俺はつい、タワワな部分に目が行ってしまう。すると、隣からりんのすけの殺気を感じ、俺は急いで巨乳から目を逸らした。
「情報提供、感謝する。良かったら、別のお菓子も食べて行ってくれ。」
りんのすけは立ち上がり、棚からマドレーヌの入った箱を出す。山河先輩は目を輝かせながら、出されたお菓子を遠慮なく全て平らげた。

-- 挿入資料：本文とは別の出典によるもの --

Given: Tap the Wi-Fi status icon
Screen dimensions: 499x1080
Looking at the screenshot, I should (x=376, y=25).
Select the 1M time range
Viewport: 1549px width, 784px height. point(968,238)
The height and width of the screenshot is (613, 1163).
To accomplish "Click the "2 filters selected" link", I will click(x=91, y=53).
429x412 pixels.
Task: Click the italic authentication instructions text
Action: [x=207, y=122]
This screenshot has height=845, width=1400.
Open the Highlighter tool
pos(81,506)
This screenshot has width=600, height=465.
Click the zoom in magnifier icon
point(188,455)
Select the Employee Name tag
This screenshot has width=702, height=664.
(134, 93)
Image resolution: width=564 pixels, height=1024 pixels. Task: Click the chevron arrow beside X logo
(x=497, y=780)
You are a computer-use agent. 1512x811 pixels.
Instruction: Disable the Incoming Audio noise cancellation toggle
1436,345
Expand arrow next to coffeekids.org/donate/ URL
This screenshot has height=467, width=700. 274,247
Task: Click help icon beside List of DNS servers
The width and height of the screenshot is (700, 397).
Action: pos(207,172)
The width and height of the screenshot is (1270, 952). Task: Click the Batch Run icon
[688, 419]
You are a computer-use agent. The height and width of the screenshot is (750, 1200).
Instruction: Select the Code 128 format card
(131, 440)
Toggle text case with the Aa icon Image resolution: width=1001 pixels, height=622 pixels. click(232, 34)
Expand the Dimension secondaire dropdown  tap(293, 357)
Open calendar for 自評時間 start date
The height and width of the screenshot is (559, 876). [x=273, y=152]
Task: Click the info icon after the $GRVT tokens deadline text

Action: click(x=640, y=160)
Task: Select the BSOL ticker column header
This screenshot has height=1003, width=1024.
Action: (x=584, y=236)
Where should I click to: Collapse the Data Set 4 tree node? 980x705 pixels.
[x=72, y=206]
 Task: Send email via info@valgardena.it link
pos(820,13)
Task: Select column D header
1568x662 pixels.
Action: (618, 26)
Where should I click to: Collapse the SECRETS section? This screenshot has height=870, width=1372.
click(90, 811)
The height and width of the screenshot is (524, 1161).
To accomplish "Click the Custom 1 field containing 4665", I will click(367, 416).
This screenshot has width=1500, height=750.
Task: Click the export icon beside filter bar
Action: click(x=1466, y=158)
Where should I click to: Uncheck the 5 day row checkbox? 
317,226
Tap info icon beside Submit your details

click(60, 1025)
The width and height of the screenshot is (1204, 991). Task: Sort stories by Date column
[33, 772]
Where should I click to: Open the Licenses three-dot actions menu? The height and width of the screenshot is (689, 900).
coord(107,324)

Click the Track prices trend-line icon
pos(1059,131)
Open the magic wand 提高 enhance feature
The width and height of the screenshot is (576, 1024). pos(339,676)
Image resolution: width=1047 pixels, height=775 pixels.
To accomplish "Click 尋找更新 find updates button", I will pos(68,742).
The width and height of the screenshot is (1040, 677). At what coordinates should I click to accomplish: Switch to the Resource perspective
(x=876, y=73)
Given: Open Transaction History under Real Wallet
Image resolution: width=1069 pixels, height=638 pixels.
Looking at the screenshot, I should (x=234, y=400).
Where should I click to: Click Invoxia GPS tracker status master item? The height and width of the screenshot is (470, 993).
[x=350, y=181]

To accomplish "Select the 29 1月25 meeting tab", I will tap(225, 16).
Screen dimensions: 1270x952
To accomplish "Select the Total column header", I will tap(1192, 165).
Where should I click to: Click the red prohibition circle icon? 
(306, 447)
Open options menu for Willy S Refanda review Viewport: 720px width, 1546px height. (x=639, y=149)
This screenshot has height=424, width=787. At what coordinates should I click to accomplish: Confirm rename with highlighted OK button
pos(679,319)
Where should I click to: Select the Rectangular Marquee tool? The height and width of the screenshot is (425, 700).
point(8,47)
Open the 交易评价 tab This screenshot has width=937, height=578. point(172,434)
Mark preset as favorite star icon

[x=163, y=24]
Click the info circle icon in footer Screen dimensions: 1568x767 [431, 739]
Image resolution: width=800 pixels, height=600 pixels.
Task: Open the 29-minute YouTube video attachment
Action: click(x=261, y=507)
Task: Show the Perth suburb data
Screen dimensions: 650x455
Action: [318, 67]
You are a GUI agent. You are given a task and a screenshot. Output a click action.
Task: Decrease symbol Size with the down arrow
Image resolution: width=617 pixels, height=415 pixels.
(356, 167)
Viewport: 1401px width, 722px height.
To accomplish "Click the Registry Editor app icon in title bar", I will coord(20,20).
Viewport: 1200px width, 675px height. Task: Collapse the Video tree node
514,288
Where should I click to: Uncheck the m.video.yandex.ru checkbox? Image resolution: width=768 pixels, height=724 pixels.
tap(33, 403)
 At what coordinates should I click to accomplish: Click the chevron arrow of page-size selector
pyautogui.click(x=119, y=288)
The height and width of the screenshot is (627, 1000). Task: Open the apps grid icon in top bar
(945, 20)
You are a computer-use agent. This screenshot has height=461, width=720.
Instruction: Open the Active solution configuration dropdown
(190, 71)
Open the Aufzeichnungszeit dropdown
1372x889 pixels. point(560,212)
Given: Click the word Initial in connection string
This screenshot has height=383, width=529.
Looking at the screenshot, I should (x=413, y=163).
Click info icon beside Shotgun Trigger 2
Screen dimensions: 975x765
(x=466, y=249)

お菓子を食べ終えると、「また呼んでー!」と手を振って立ち去った。
嵐が過ぎ去った後の静けさが、しばらく続いた。
「つかさ、進一。魔術研究部は、なるべく近寄らないようにしろ。」
りんのすけは、椅子に深く座り、腕を組み、への字口で言った。
「言われなくても、そうするよ。」
俺は机に突っ伏して言った。進一も静かに頷く。
俺達はしばらくお茶を飲んで、一息ついた。
するとまた、騒がしい足音が近づいて来た。
進一は、足音がした瞬間に机の下に隠れた。
「オカ研の部室ってここか?!」
勢い良く開けられたドアに、ヤンキーの野崎先輩の姿があった。
鋭い眼光を、俺とりんのすけに向けた。
「こんにちは。貴様が野崎先輩か?」
りんのすけは立ち上がり、自分より背の高い野崎先輩の前に立ちはだかった。
「おいおいおい!先輩には敬語使えよ?おぼっちゃまくん?」
野崎先輩は、ズボンのポケットに手を突っ込んで、りんのすけの顔の近くで睨みつけた。
「貴様が尊敬するに値すると認めたら、敬語を使おう。」
殺気を帯びながら、睨み返す。二人の目から火花が散っている様に見えた。
「すみません、野崎先輩。何かご用でしたか?」
今にも殴りかかりそうな二人を和ませようと、俺は二人の間に割って入る。
「ああん?この前の追試に来てたヤツか。そこを退け。用があるのはそっちのおぼっちゃまくんの方だ!」
野崎先輩は、俺におでこをつけて睨みつけて来た。近すぎるし、怖すぎる。
「ギャフン!!!」
野崎先輩は、急に倒れ込んだ。
「ごめんごめん!バカパイセンがまた暴走しちゃったわー。目を離すとすぐコレだから、ホントめんどすぎ。」
野崎先輩の背後に、竹刀を構えた山河先輩が立っていた。
「ごめんねー!アタシっちの部室に帰って、コイツに説教しとくから!そんじゃまたねー!」
山河先輩は、野崎先輩のツンツン髪を鷲掴み引き摺りながら戻って行った。
「あいつら、一体何なんだ。」
りんのすけはイラつき、おでこに血管が浮かんでいた。
「あぁ。これは、無視したくても出来ないな。」
俺はゲッソリして、椅子に座り項垂れた。
これからの学校生活に、不安が募っていく。
また絡まれたら面倒だ。今日のところは、全員帰る事にした。
その後も部室には近寄り難くなり、俺は寛ぎの場を失ってしまった。